It, probably, has started with petting him when he was a little puppy. He could have been scared by some man only once, but he got the idea - why not to try to do it himself? If people could approach him - your dog may feel that he has a right to come to them himself as well. What's wrong about little puppy making steps towards the kids? Some kids out of hundred you ever met were scared of him - it looked like a natural game though nobody has really wet his pants but adrenaline is in the air, much more interesting than being grabbed and tossed by little hands for nothing. 
It would be too late and useless to tell him abstract "No", forbidden fruit is sweeter. He, as a dog, reads body language much better than you do, and might start one day isolating a scared persons out of the crowd in order to scare them, pleasure is worth of punishment. 
My suggestions? Make him ball-crazy and use ball as a training tool. *Train solid recall*, it should work in any situation. Train to ignore strangers, no lovely petting by unknown people anymore, or - train to play ball with strangers[/B], do it often with different people, and do not hesitate to ask a frightened person to throw his ball for your dog ( passing his interest onto the ball). Your dog is still a "teenager" and he will change his mind about frightened people with right training.
Pretty soon he will start to combine his prey drive with his protective drive as he is growing towards adulthood. He would start looking for someone who might appear dangerous for him. Try to differentuate these two drives and apply different methods looking into each drive separately.


----------



## Bacan1552 (Aug 10, 2016)

Yeah I know it's my mistake and the whole thing, but from the advices I got I'm gonna try and answer some of them. So yeah my dog knows those commands you listed below such as come, sit, down, no, but he doesn't know the focus one, and I never thought of it, because all the time, when I'm feeding him and most time in general he looks me in my eyes so I think it's not problem. And here in Serbia most of the people(and when I say most I literally mean 60% of people) are really, but really scared of big dogs like he is, so I really don't feel comfortable asking them for those kind of stuff, to pet him, to throw him a ball or whatever. So pretty much now when I think of the whole situation it probably was lack of discipline and maybe some way "bad training" as you called it, but I wouldn't totally agree. However even tho he knows those commands he will most likely listen to them all even in situations when he sees a cat and starts to chase it and I say stop, or back or whatever he will do it. But on the other hand when he sees those people who are afraid and when he is sniffing and I tell him come, or no he won't listen to it immediately in most cases, but he will do it after he is done sniffing or what he is focused on. He is my second dog(and the first one the jack russell I got when he was already 7/8) and I really did a lot of research and enjoyed time with him and I was thinking all the time while with him and training, and I was thinking I was doing mostly good, but actually it turned out to be not as good. However at least I am interested and really want to learn how to behave with my dog, how to correct him when he makes a mistake(what's the best way for it) and to draw his attention when he is sniffing or doing his stuff, and in general how to have a stable, well behaved dog. And of course I appreciate all of your guys help!


----------



## Sabis mom (Mar 20, 2014)

My two cents. I had a dog who amused herself by scaring the crap out of random people. She thought it was funny when they jumped or screamed. It was a game. I worked hard to stop it and she honestly intended no harm. But a person who was reacting would make her jump around or even at them. She just liked it. Study your dogs body language is he aggressive or playing? If its a game it could be that hes just bored. If thats the case stopping this will make him find another. You need to exercise his brain as well as his body.


----------



## islanddog (Jun 27, 2016)

Hi Bacan, great start in asking questions. 
There are a million in one ways to train a dog, and many answers.
I'm just a dog nerd (not a trainer or competitor) so with that in mind, some suggestions/questions.
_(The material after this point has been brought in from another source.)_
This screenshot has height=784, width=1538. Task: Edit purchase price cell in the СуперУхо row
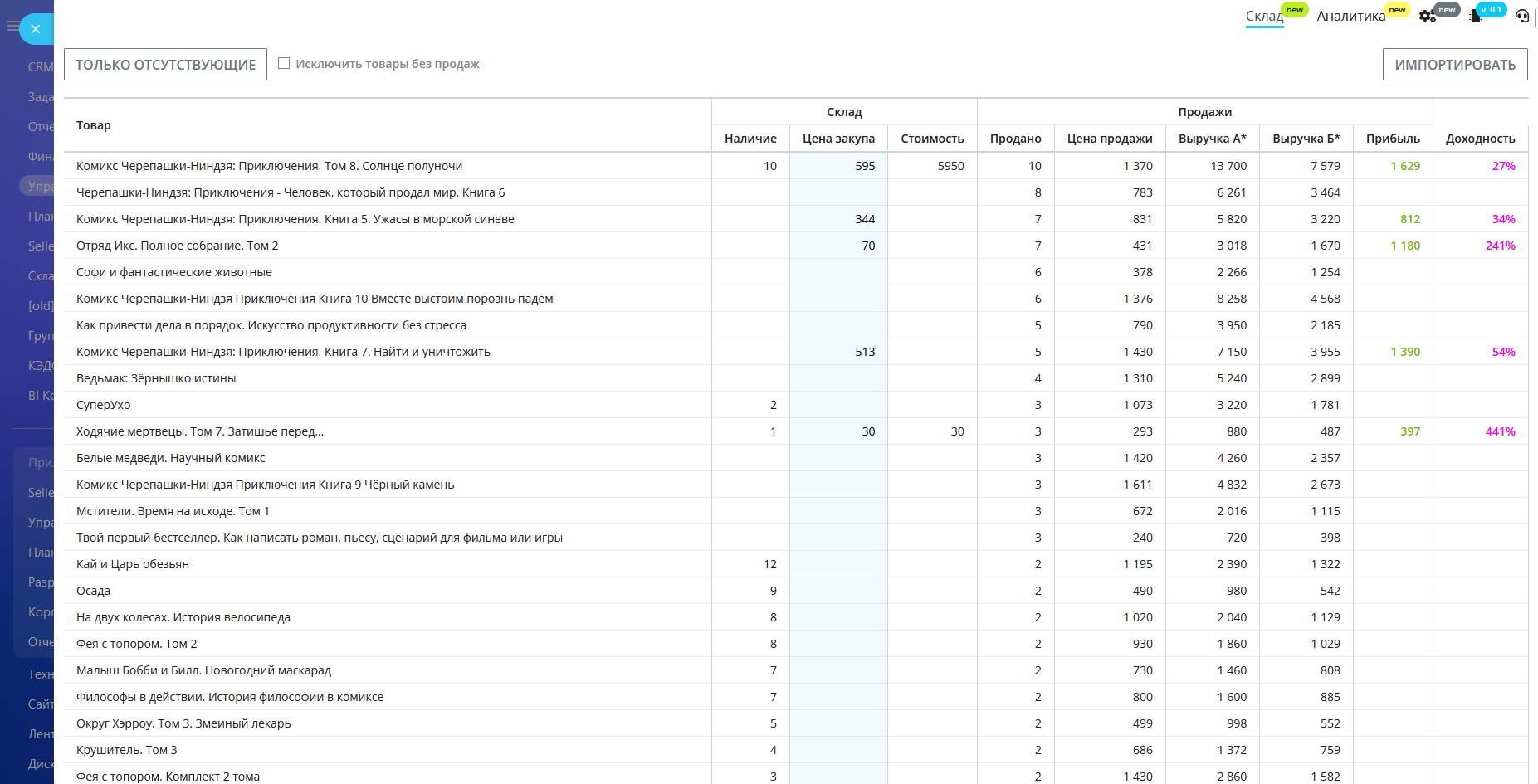coord(838,405)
Focus--this is often trained as a separate exercise. With food (do you train with food?), food in both hands, show him this (or two exciting toys), hold your hands apart, he will follow/focus on one and another, get no food, try the other, back and forth, and usually will make eye contact with you (like a 'hey, what's the deal here' look. At which point you mark/click and treat or throw the toy. Teaching him eye contact gets him the thing.
Once he 'gets' that eye contact is important, he'll give it to you more and more, and you can 'expect' it more and more.
My own guy now knows he must look at me before I release him from a down stay, especially if he really really badly wants to be elsewhere (like chasing 'that squirrel'--obviously I won't release him if he is eyeballing something unacceptable, say a cat).
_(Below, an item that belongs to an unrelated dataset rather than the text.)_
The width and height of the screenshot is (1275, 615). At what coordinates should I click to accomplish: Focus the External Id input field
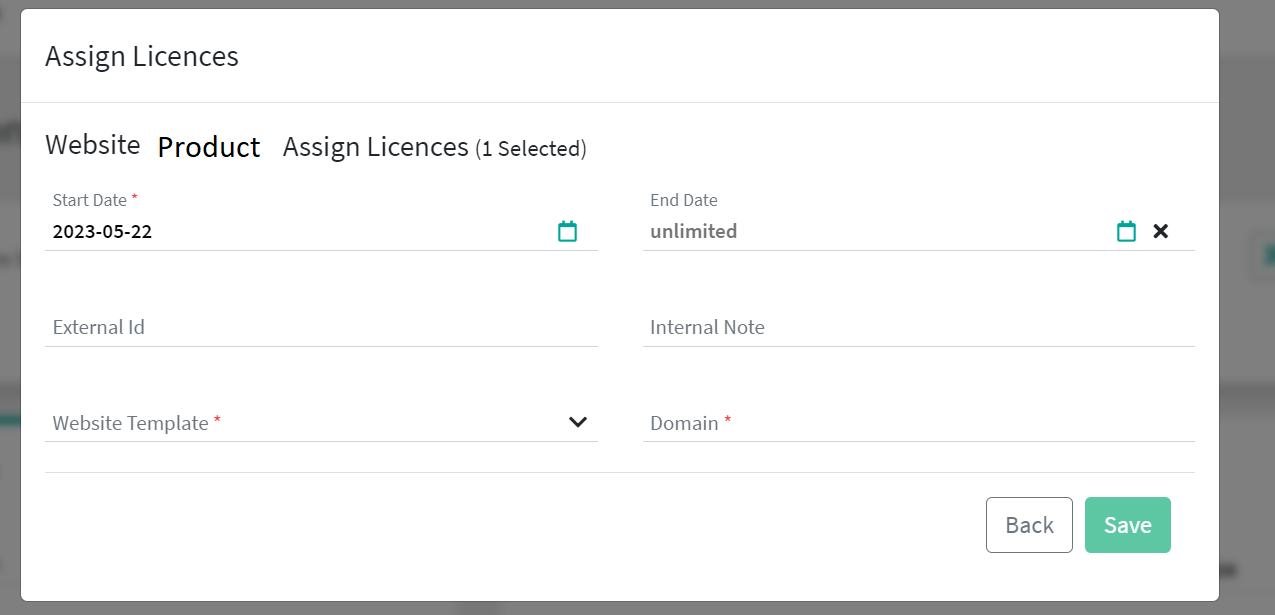[x=320, y=327]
It sounds like you have done some work with your dog, but are basically on your own for lack of decent trainers.

I'll list the sources I find useful.

kikopup on youtube (hive mind, don't laugh)--for free, she gives endless 'how to' lessons on basic training using food to lure and shape, she is also evangelical about positive only training, but hey, it's her show. The video's cover* how to teach a dog to do things* (one way, anyways), but not how to proof the behaviours, or corrections under pressure, but it's a good way to start things off.

michael ellis--unfortunately the free stuff is just him talking, but it will give a pretty well-rounded view of how to train a dog, how they learn, what 'corrections' are and when to use them. I've heard good things about the dvd's.

tyler muto--I've found his video's on 'conversational leash work' very useful in calming/training my current fear reactive dog, but you need to watch very carefully to see what he is doing.

A great trainer would be even better, but I understand that may not be possible.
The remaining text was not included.